§ Texte présenté:
+-------+

Rien n’y fait. Le Temps file à rebours, et pas même à un rythme régulier, harmonieux, n’importe comment, comme si vraiment tout l’univers sombrait en un tourbillon – une partie devant, l’autre en arrière, ce qui génère, selon les lois de la physique, un couple de rotation, tout se met à tourner sur place. La noble Science tend toutes ses forces et file vers l’Avenir, elle assiège le secret de la Création, elle s’empare les uns après les autres des ateliers les plus obstinés de la nature, les plus dissimulés à la capacité de l’homme – elle découvre l’une après l’autre les clés de la solution des devinettes les plus fondamentales, afin de recréer en matériaux plus durables tout ce que crée la nature, sous une forme plus utile à l’homme. Mais à quoi cela nous avance-t-il si l’homme pour qui tout cela se prépare court, lui, en sens inverse, vers un obscur état instinctif de passions primitives ? – Le cadre devient de plus en plus brillant, pendant que le tableau est de plus en plus insipide. Ce n’est pas un poète à l’âme ailée qui monte à bord de l’avion pour annoncer la félicité, mais un soldat furieux affublé d’un masque à gaz. La radio ne lance pas à la face du monde le cri de liesse de la fraternité et de l’amour, elle marmonne une prétention mesquine, accompagnée de l’orgue de barbarie de petits plaisirs égoïstes, pendant qu’un Cabotin promu immortel, coiffé d’un bonnet à grelots, présente une gauche danse de l’ours dans le rôle du fou d’une cour médiévale,.

+-------+

§ Consigne:
Donnez la suite du texte sur le Temps qui file à rebours et la Science, en partant de sa dernière phrase. La liste placée plus bas n'est d'aucune utilité ici.

§ Données fournies:
+-------+

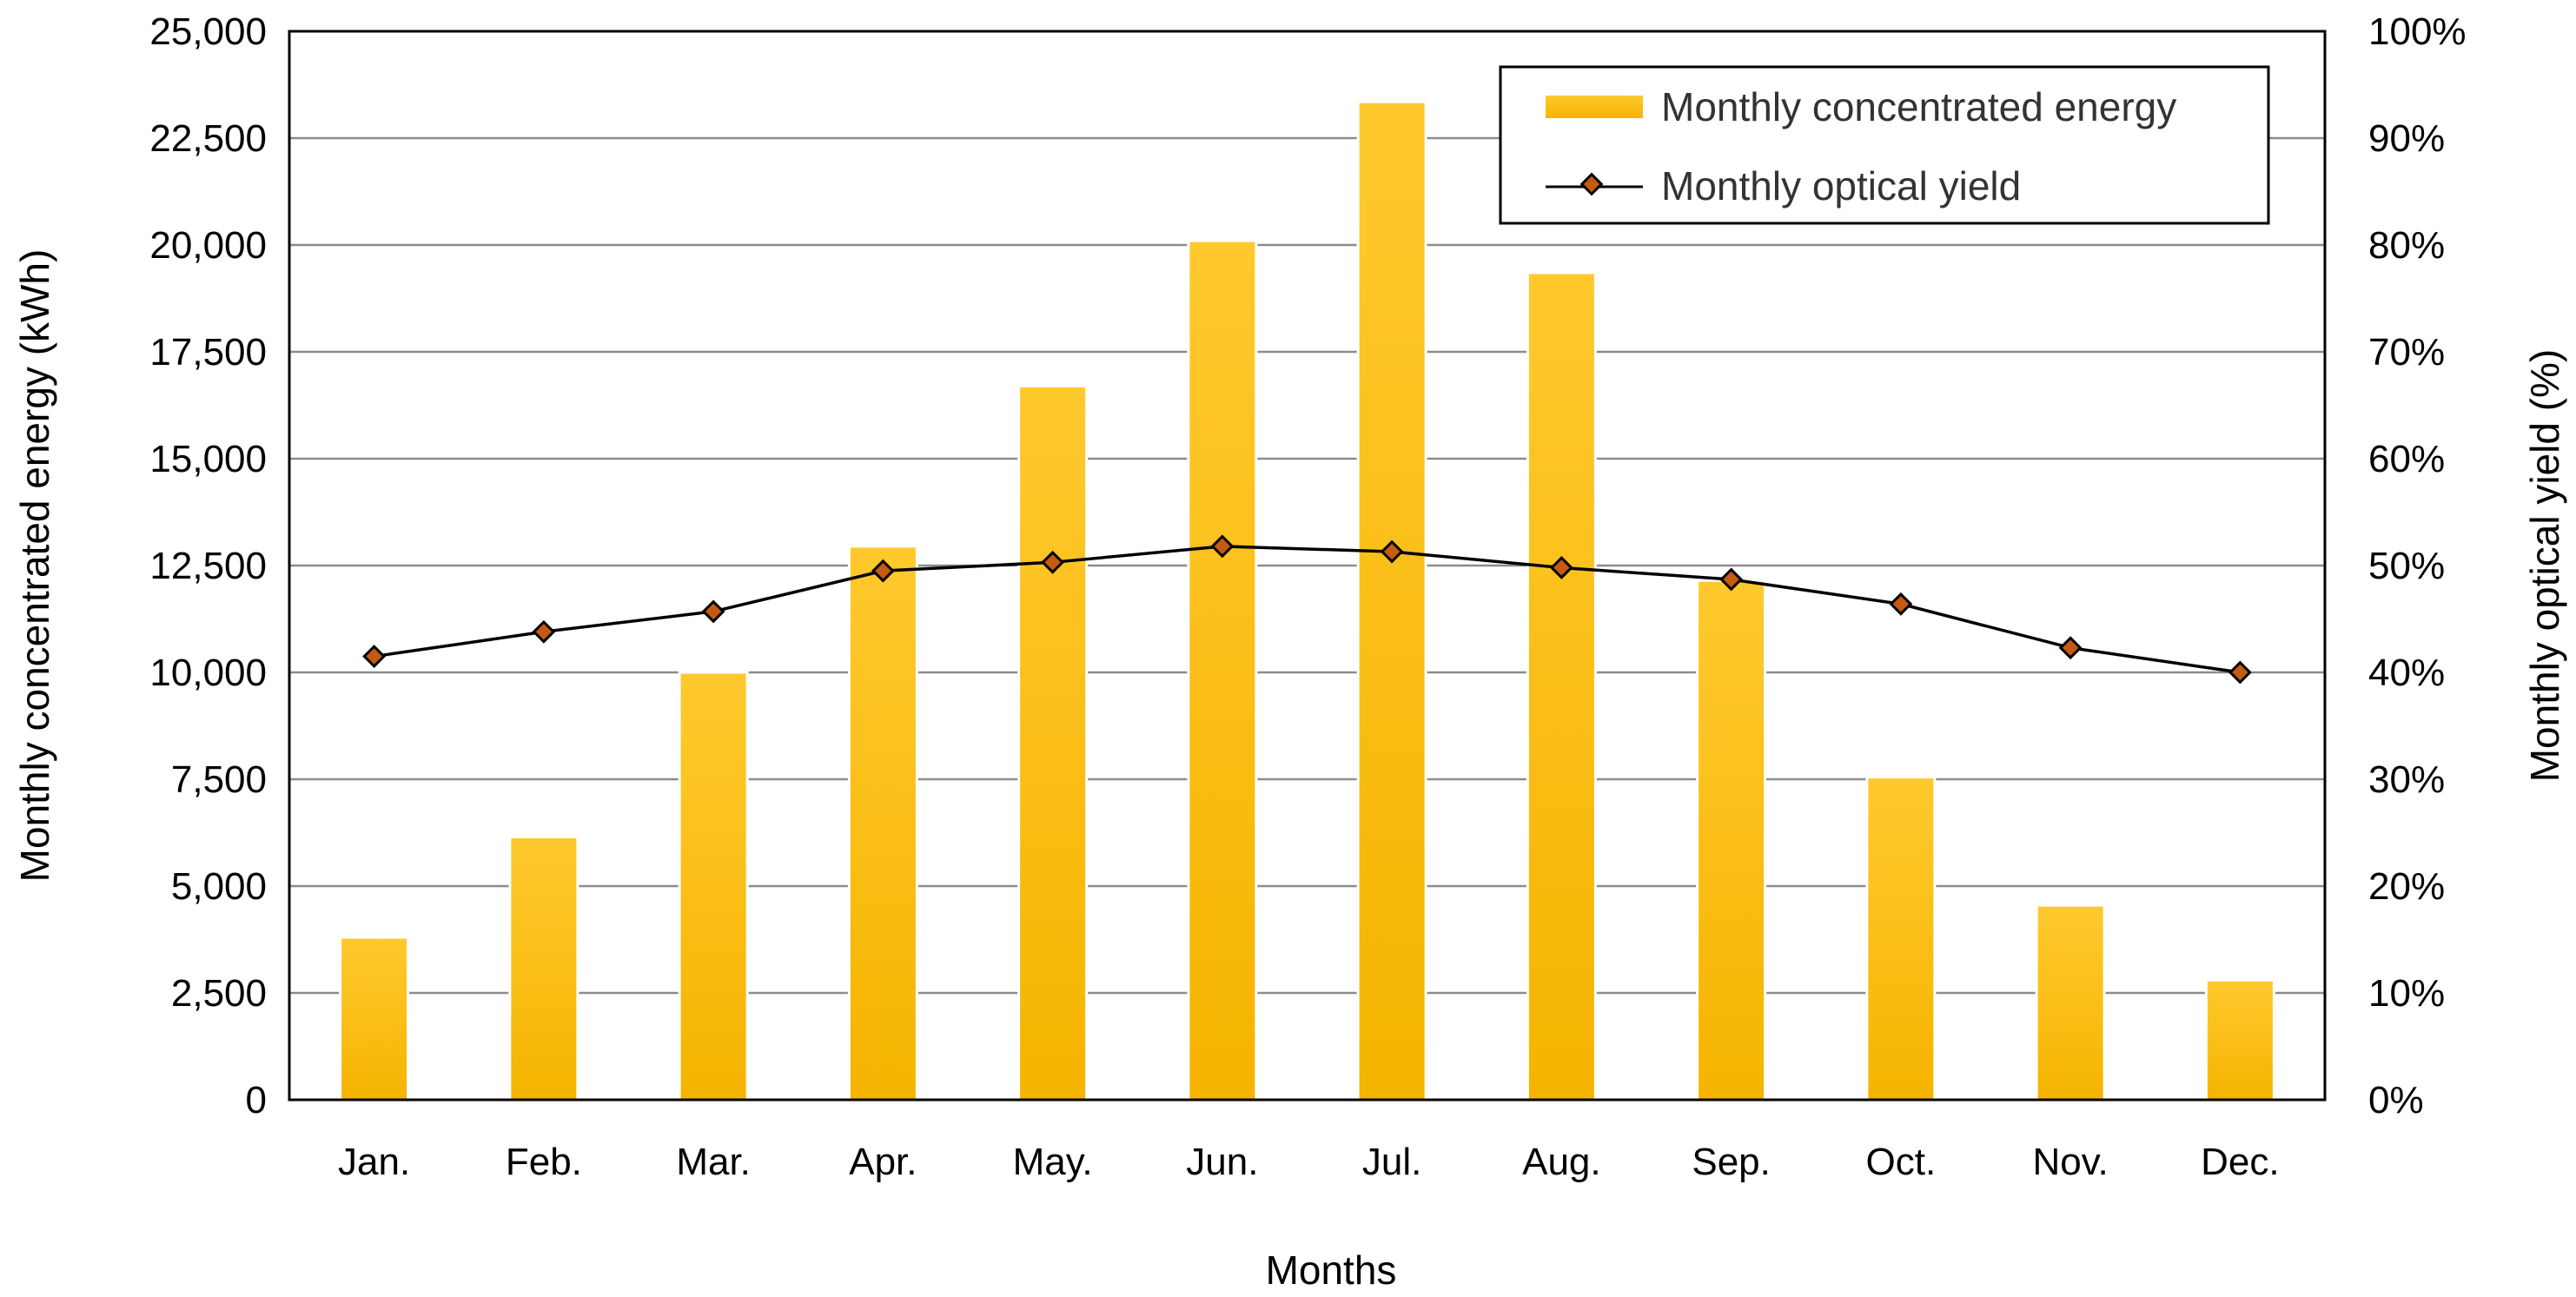 The width and height of the screenshot is (2576, 1297). Describe the element at coordinates (2418, 32) in the screenshot. I see `y2-tick-label: 100%` at that location. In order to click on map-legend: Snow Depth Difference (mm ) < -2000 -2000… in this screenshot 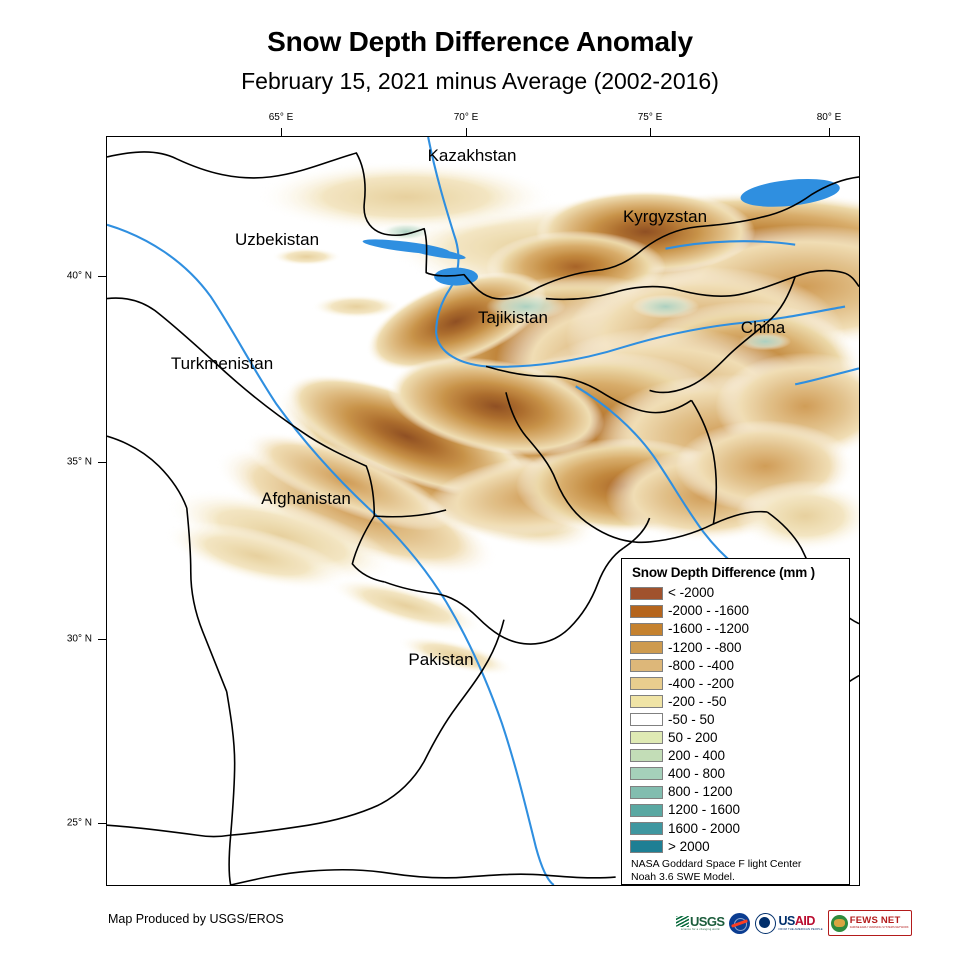, I will do `click(736, 722)`.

+-------+

§ Réponse rédigée:
Et les livres… Mais j’en ai déjà parlé un jour.

C’est comme si la machine du temps, géniale idée de H. G. Wells, semblait réellement fonctionner. Beaucoup de gens prennent place à présent sur cette machine. Pourtant l’aiguille en a été retournée, ils sont fermement persuadés qu’ils avancent. Quel peut être l’instinct obscur qui travaille en eux ? Parmi les ruines du passé ne cherchent-ils pas, inconsciemment, quelque sentiment oublié sans lequel le présent n’a aucune valeur ? Un idéal, une vieille croyance – une Religion délaissée, affaiblie, sans laquelle même au feu des joies et des plaisirs l’âme est nue et elle frissonne ?

Peut-être faudrait-il leur proposer une religion nouvelle, pour qu’ils puissent de nouveau avoir confiance en l’avenir.

 

Pesti Napló, le 28 juin 1931.

sw



[1] Marinetti (1876-1944). Écrivain italien..

[2] L’art du théâtre selon Shakespeare, dans Hamlet.